Die Frauen im Nationaldienst Eritreas bilden keine bestimmte soziale Gruppe im Sinne von § 3b Abs. 1 Nr. 4 Halbs. 1 lit. a) und b) AsylG. Hiernach gilt eine Gruppe insbesondere dann als bestimmte soziale Gruppe, wenn die Mitglieder dieser Gruppe angeborene Merkmale oder einen gemeinsamen Hintergrund, der nicht verändert werden kann, gemein haben oder Merkmale oder eine Glaubensüberzeugung teilen, die so bedeutsam für die Identität oder das Gewissen sind, dass der Betreffende nicht gezwungen werden sollte, auf sie zu verzichten und die Gruppe in dem betreffenden Land eine deutlich abgegrenzte Identität hat, da sie von der sie umgebenden Gesellschaft als andersartig betrachtet wird. Die Voraussetzungen der Buchstaben a) und b) der Norm müssen kumulativ erfüllt sein. Das selbständige Erfordernis der "deutlich abgegrenzten Identität" schließt eine Auslegung aus, nach der eine "soziale Gruppe" im Sinne des § 3b Abs. 1 Nr. 4 AsylG allein dadurch begründet wird, dass eine Mehr- oder Vielzahl von Personen in vergleichbarer Weise von etwa als Verfolgungshandlung im Sinne des § 3a Abs. 1 oder 2 AsylG zu qualifizierenden Maßnahmen betroffen wird (EuGH, Urt. v. 25.1.2018, C-473/16, juris Rn. 30; BVerwG, Beschl. v. 23.9.2019, 1 B 54.19, juris Rn. 8; OVG Münster, Beschl. v. 21.9.2020, 19 A 1857/19.A, juris Rn. 112). [...]
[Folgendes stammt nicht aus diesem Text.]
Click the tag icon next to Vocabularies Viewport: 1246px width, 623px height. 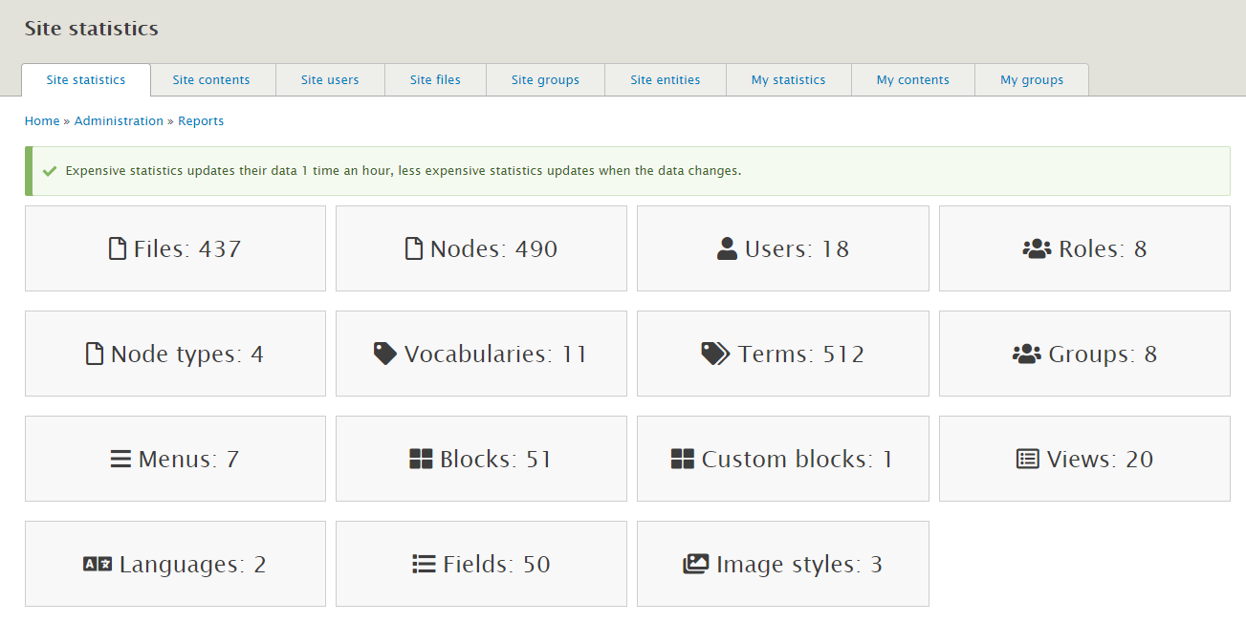(384, 352)
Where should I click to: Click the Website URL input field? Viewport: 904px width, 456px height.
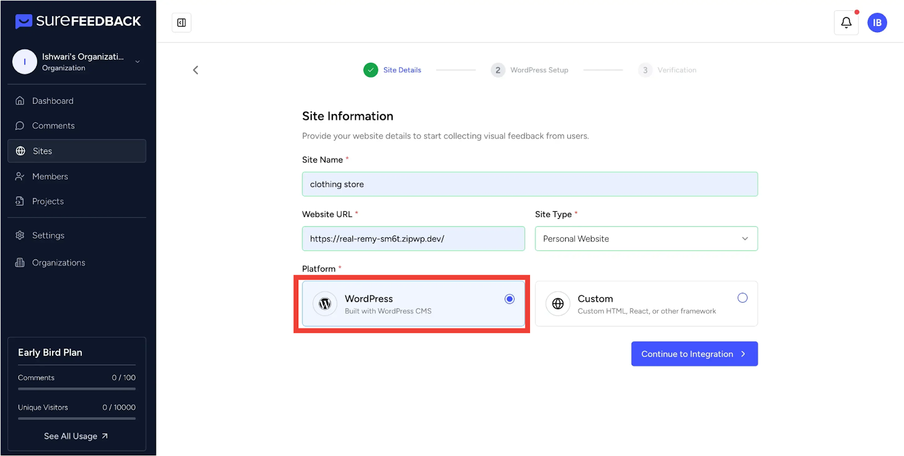coord(413,239)
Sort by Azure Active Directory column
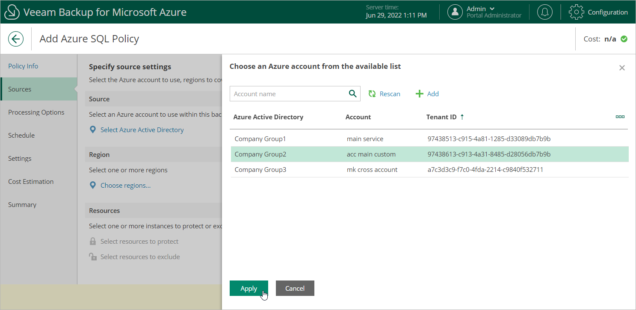 pos(268,117)
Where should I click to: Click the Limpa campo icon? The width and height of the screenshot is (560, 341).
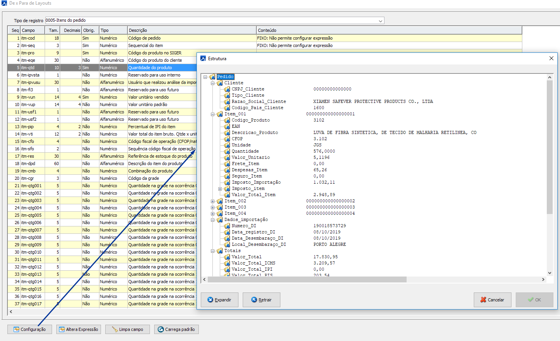(115, 329)
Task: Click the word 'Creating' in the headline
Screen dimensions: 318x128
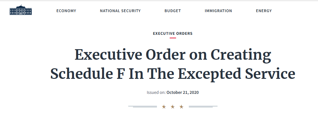Action: pyautogui.click(x=241, y=55)
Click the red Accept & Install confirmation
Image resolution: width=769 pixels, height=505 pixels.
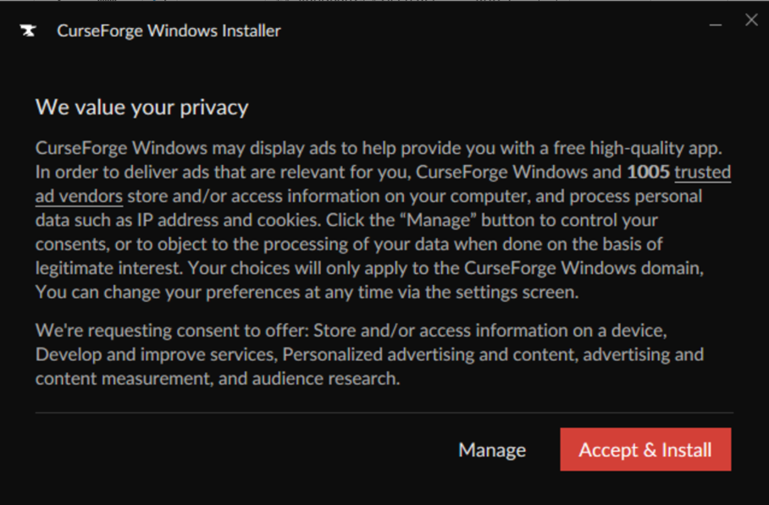point(645,449)
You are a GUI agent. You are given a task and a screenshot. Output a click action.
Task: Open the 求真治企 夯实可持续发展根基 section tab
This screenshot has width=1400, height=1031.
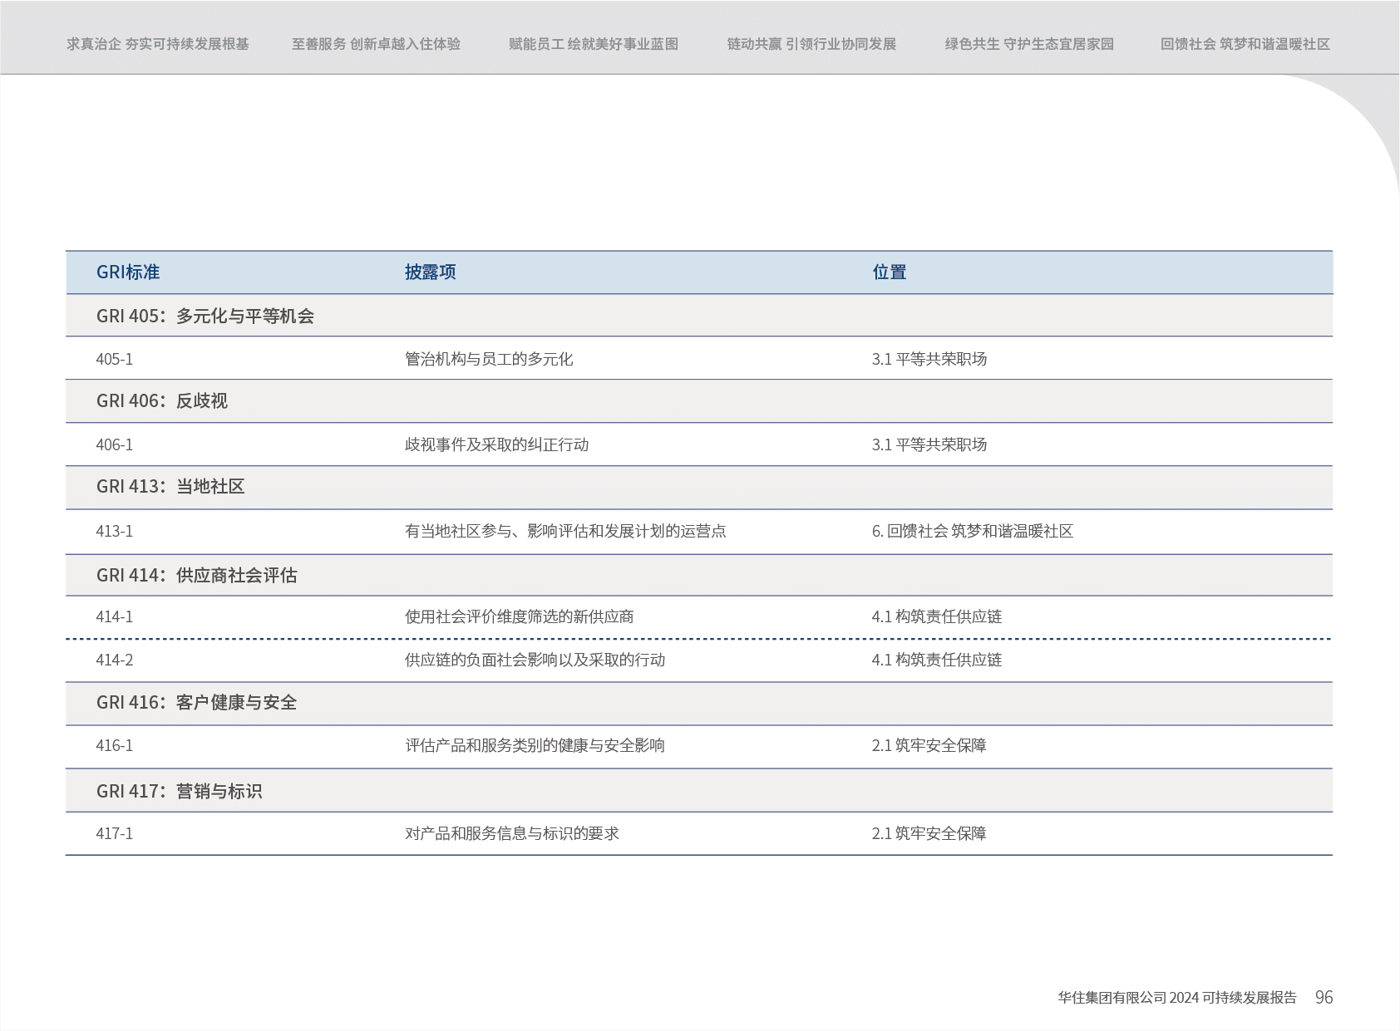[157, 44]
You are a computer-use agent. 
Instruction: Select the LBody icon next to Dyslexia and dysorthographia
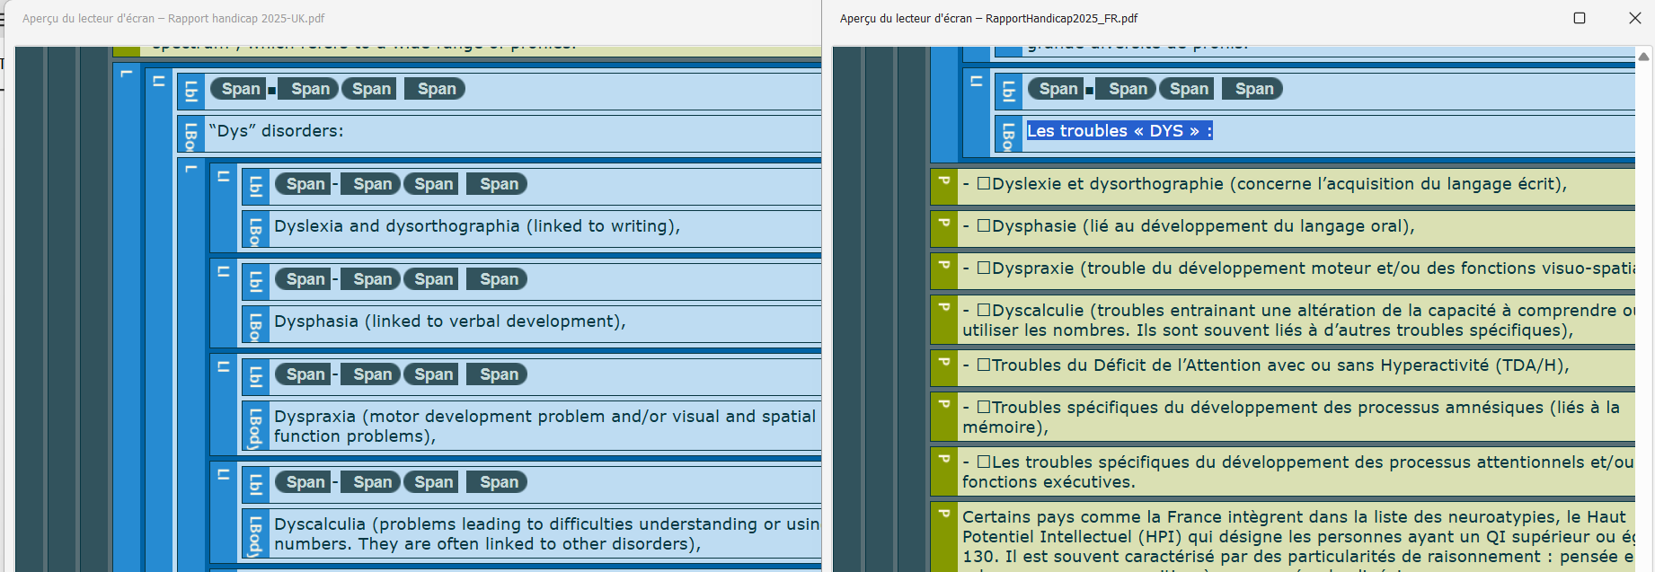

dd) Eine flüchtlingsschutzrelevante Verfolgung im Sinne des § 3 Abs. 1 AsylG ergibt sich schließlich auch nicht aus dem Vorbringen der Klägerin, ihr drohe im Falle der Rückkehr nach Eritrea eine menschenrechtswidrige Bestrafung wegen illegaler Ausreise und Flucht aus dem Nationaldienst. [...]

(1) Eine Bestrafung von eritreischen Staatsangehörigen allein wegen illegaler Ausreise und damit einhergehender Umgehung des Nationaldienstes knüpft nicht mit beachtlicher Wahrscheinlichkeit an die politische Überzeugung der Betroffenen an. [...]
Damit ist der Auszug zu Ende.